# Prepare Analysis Dataset


### Things in this Notebook:

Given the new analysis datasets:

1. Remove these clusters from the tree hierarchy and cluster label dictionary thaat are not part anymore
2. Remove these papers from the paper dictionary
3. Create a legend for three js
4. Create the file for D3js visualization (tree and dendrogram)


In [29]:
import json
import os

import igraph as ig
import pandas as pd
from dotenv import load_dotenv

# Load environment variables from .env file
load_dotenv()

# Access environment variables
python_path = os.getenv("PYTHONPATH")
data_dir = os.getenv("DATA_DIR")
src_dir = os.getenv("SRC_DIR")
output_dir = os.getenv("OUTPUT_DIR")
threejs_dir = os.getenv("THREEJS_OUTPUT_DIR")

In [30]:
path = (
    output_dir
    + "/cluster-qualifications_2025/cluster-label-tree/cluster_labels_tags_full_raw.json"
)
with open(path, "r") as f:
    cluster_labels_tags = json.load(f)

path = (
    output_dir
    + "/cluster-qualifications_2025/cluster-label-tree/cluster_labels_full_raw.json"
)
with open(path, "r") as f:
    cluster_labels = json.load(f)

path = (
    output_dir
    + "/cluster-qualifications_2025/cluster-label-tree/cluster_tree_full_raw.json"
)
with open(path, "r") as f:
    cluster_tree = json.load(f)

### removing the procedural/noise clusters (tag 9), and those with less than 50 papers.


In [31]:
pg = data_dir + "/08-analysis-data/graph_analysis.graphml"

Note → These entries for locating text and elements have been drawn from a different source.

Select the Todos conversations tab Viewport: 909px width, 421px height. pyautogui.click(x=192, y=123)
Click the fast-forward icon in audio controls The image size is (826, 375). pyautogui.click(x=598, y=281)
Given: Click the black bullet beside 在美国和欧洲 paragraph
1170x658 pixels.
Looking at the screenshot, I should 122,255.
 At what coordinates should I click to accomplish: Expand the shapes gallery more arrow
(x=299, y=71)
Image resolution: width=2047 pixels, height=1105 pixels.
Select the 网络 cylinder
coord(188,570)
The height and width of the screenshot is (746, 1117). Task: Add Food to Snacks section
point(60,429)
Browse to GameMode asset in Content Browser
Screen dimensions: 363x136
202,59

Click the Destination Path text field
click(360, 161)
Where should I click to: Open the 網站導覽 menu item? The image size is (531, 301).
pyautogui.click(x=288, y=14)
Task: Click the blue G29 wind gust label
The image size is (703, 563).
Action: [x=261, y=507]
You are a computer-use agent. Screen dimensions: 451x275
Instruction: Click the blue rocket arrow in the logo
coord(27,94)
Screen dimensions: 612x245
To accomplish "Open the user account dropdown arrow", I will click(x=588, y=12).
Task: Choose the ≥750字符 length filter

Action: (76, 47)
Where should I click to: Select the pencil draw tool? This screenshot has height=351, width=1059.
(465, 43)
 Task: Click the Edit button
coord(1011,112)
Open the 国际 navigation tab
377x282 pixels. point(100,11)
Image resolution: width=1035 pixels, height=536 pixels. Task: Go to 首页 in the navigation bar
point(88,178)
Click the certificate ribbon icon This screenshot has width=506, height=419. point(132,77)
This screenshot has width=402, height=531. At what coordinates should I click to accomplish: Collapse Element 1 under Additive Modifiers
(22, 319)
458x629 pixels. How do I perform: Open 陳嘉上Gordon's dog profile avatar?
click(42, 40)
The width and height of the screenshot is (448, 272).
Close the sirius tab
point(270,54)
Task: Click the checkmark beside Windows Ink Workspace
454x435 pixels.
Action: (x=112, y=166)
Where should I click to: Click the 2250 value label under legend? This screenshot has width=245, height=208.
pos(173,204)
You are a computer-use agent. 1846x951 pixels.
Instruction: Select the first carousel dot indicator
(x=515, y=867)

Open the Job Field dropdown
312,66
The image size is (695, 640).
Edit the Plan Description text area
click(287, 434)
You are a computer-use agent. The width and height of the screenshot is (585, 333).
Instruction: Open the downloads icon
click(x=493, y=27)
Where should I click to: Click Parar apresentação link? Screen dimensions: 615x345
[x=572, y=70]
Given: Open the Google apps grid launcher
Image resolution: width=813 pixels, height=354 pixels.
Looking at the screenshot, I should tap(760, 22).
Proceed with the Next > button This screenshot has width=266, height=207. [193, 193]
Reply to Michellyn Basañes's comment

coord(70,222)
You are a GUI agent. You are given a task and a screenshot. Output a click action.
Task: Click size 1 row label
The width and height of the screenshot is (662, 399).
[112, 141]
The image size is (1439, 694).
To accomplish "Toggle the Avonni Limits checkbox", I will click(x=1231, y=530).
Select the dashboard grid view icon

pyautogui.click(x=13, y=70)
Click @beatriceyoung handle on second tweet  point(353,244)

g = ig.Graph.Read_GraphML(pg)

pdf = data_dir + "/08-analysis-data/df_analysis.pkl"
df = pd.read_pickle(pdf)

  g = ig.Graph.Read_GraphML(pg)


# New Qualifications


### remove clusters from cluster_labels_tags


In [32]:
final_cluster_list = df["cluster_alpha0.3_k10_res0.002"].unique().tolist()

# remove the clusters from the cluster label dict - using string keys consistently
filtered_cluster_labels_tags = {
    cluster: label
    for cluster, label in cluster_labels_tags.items()
    if cluster in final_cluster_list
}
with open(
    output_dir
    + "/cluster-qualifications_2025/cluster-label-tree/cluster_labels_tags_filtered.json",
    "w",
) as f:
    json.dump(filtered_cluster_labels_tags, f)

filtered_cluster_labels = {
    cluster: label
    for cluster, label in cluster_labels.items()
    if cluster in final_cluster_list
}
with open(
    output_dir
    + "/cluster-qualifications_2025/cluster-label-tree/cluster_labels_filtered.json",
    "w",
) as f:
    json.dump(filtered_cluster_labels, f)

### remove clusters from cluster_tree


In [33]:
def remove_clusters(data, keep_list):
    # Traverse the dictionary recursively
    for key, value in data.items():
        if isinstance(value, list):
            # Convert all elements to strings for consistent comparison
            # Handle float values by converting to integer first if they're whole numbers
            value_as_str = []
            for num in value:
                if isinstance(num, float) and num.is_integer():
                    value_as_str.append(str(int(num)))
                else:
                    value_as_str.append(str(num))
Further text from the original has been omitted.